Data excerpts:
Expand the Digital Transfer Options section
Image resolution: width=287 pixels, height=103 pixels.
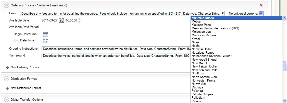(x=7, y=100)
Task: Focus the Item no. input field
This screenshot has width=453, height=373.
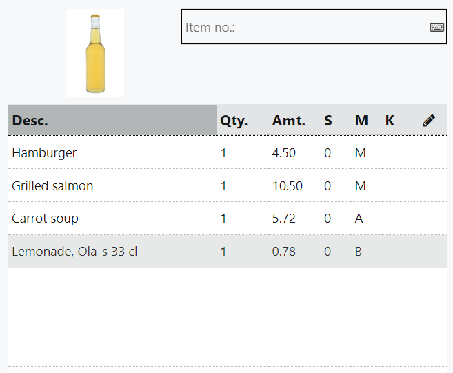Action: tap(303, 28)
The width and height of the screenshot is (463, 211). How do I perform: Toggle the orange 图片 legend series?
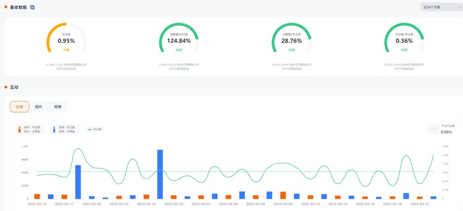31,129
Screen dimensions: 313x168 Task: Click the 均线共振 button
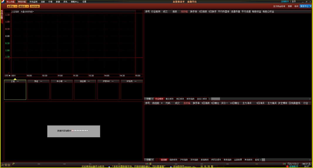tap(35, 6)
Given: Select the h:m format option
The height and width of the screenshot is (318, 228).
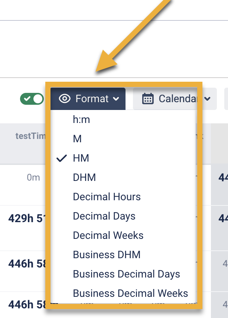Looking at the screenshot, I should tap(82, 120).
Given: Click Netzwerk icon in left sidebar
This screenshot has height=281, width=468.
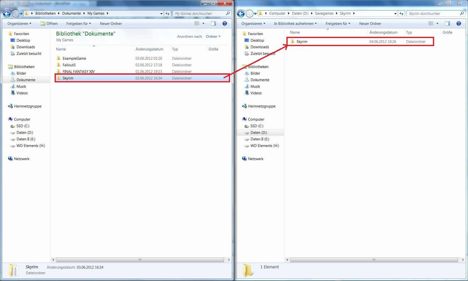Looking at the screenshot, I should (x=10, y=159).
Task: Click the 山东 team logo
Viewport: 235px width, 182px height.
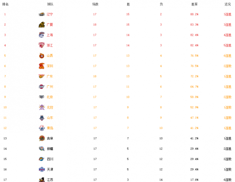Action: click(42, 118)
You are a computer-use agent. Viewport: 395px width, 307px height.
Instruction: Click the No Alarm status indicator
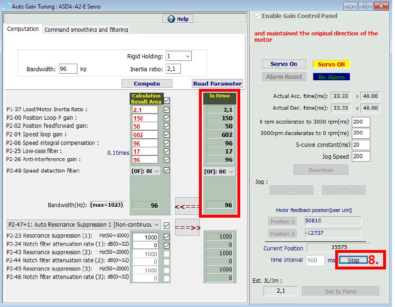(x=331, y=77)

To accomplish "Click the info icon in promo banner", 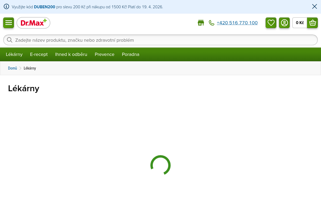I will 6,7.
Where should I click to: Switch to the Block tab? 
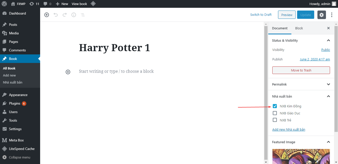[299, 28]
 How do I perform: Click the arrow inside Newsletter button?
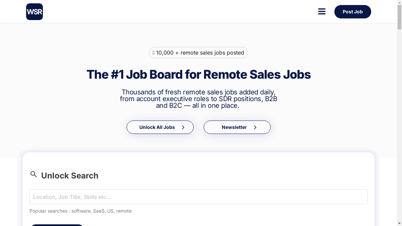click(255, 127)

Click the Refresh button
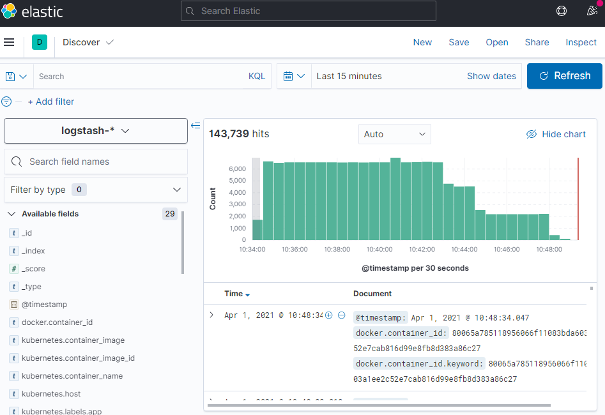564,76
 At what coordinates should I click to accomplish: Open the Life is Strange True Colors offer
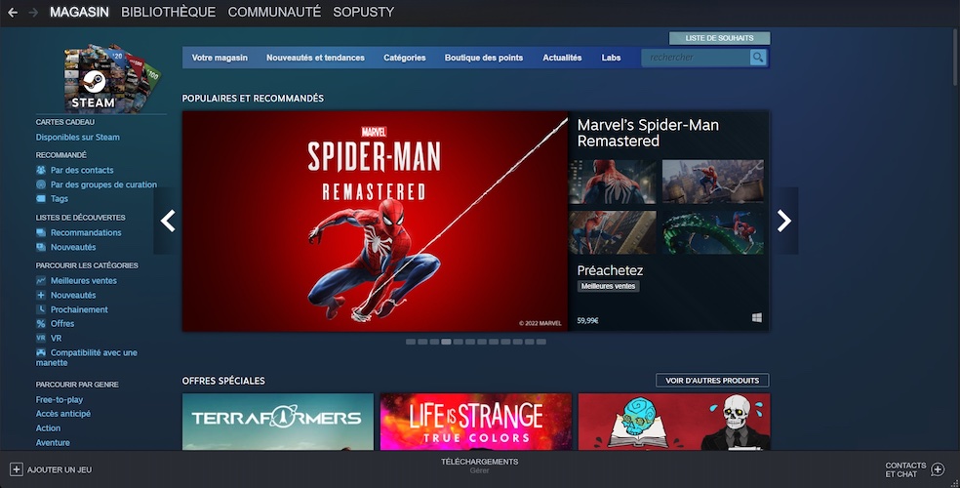[475, 421]
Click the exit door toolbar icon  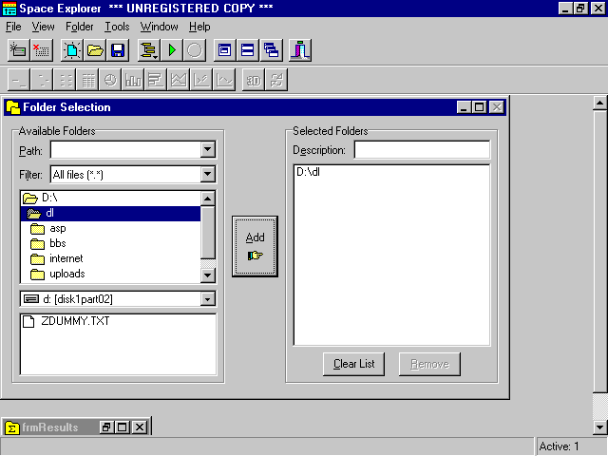coord(300,49)
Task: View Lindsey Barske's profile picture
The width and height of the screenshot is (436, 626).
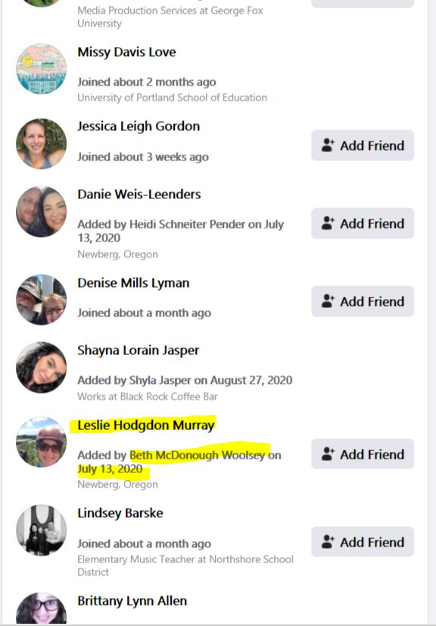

• _WORK ORDER_: Say how many lines of these records hold the string "Given", giving the number and no other words.

• _ANSWER TO THE EXERCISE_: 2